▶ **REQUIRED TASK**: Write out these lines exactly as they appear, without changing anything.

▶ **Element lookup records**:
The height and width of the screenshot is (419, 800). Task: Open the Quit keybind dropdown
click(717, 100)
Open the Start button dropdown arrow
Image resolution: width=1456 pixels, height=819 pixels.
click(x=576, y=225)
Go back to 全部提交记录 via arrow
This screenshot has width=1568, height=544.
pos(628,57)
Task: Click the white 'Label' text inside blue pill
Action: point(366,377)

▶ **RESPONSE BELOW**:
The height and width of the screenshot is (419, 800). Task: Open the Quit keybind dropdown
click(717, 100)
Open the Start button dropdown arrow
Image resolution: width=1456 pixels, height=819 pixels.
click(x=576, y=225)
Go back to 全部提交记录 via arrow
This screenshot has width=1568, height=544.
pos(628,57)
Task: Click the white 'Label' text inside blue pill
Action: point(366,377)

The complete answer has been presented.